For each line below that contains the word "menu", make a copy.
[[ Input material, beginning ]]
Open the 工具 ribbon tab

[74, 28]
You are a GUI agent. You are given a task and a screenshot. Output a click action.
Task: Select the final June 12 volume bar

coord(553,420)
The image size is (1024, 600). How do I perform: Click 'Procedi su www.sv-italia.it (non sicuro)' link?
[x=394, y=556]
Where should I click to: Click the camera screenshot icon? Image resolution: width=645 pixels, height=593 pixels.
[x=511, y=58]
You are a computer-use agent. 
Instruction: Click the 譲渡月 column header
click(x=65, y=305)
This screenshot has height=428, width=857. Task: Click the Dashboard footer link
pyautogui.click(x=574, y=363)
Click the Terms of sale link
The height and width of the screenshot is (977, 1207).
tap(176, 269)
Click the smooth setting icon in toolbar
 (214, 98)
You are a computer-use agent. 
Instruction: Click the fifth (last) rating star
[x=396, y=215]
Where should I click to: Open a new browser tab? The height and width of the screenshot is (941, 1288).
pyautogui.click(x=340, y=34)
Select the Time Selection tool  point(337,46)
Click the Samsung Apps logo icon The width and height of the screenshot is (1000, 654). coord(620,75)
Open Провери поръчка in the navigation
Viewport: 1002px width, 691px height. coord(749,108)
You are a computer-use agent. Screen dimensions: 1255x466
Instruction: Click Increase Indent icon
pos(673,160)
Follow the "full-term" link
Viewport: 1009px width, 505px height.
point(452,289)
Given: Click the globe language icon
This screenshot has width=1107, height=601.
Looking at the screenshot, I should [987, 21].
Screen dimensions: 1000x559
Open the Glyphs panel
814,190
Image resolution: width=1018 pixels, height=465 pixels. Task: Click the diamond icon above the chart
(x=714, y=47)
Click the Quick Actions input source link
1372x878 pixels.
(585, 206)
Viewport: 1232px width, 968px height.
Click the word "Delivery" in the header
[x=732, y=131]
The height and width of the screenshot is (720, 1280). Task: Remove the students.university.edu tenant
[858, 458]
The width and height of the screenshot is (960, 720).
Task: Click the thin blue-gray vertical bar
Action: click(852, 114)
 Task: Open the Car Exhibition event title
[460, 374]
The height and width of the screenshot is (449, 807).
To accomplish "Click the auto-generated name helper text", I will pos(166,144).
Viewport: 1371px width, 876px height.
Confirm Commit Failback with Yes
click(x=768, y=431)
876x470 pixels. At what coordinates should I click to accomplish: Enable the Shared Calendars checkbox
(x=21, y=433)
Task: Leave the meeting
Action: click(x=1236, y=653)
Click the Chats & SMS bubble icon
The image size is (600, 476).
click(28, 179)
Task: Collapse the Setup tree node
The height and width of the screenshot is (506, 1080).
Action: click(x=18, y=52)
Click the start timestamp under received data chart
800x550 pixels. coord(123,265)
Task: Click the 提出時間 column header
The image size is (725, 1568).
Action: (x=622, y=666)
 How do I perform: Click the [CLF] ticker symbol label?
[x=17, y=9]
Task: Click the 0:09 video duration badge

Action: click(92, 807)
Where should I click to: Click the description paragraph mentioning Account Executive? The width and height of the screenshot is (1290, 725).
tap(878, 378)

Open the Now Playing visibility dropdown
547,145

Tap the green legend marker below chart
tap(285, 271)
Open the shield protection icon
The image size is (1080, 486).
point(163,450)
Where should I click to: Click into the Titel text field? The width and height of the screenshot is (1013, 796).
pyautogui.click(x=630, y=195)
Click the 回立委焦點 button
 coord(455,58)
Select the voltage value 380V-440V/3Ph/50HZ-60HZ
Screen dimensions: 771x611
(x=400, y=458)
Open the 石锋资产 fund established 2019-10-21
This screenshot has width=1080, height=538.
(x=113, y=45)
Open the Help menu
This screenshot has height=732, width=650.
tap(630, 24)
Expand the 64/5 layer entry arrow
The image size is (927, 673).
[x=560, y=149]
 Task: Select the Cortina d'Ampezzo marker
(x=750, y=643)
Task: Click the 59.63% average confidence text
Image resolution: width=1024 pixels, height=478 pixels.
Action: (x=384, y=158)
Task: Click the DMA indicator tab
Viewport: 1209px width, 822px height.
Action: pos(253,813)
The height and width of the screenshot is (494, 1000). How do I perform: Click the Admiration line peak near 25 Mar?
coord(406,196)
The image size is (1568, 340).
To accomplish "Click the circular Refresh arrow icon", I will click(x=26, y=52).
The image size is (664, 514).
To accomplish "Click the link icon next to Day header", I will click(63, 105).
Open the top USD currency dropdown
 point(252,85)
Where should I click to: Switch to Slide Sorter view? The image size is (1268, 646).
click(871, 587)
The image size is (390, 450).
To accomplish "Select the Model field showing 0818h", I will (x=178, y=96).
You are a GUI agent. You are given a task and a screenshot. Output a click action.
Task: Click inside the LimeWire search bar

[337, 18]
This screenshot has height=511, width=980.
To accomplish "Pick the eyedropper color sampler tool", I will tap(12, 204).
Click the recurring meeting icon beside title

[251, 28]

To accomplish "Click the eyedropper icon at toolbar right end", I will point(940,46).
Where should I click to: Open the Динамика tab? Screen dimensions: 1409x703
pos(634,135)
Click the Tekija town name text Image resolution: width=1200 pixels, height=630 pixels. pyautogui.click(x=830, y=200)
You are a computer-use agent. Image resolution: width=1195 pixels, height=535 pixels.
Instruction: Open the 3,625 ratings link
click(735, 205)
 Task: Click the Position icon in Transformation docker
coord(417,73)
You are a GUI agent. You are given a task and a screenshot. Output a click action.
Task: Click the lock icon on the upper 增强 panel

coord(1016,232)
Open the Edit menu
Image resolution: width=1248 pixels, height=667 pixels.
[[ Input material, end ]]
= Response for this exercise =
Open the Help menu
Open the Edit menu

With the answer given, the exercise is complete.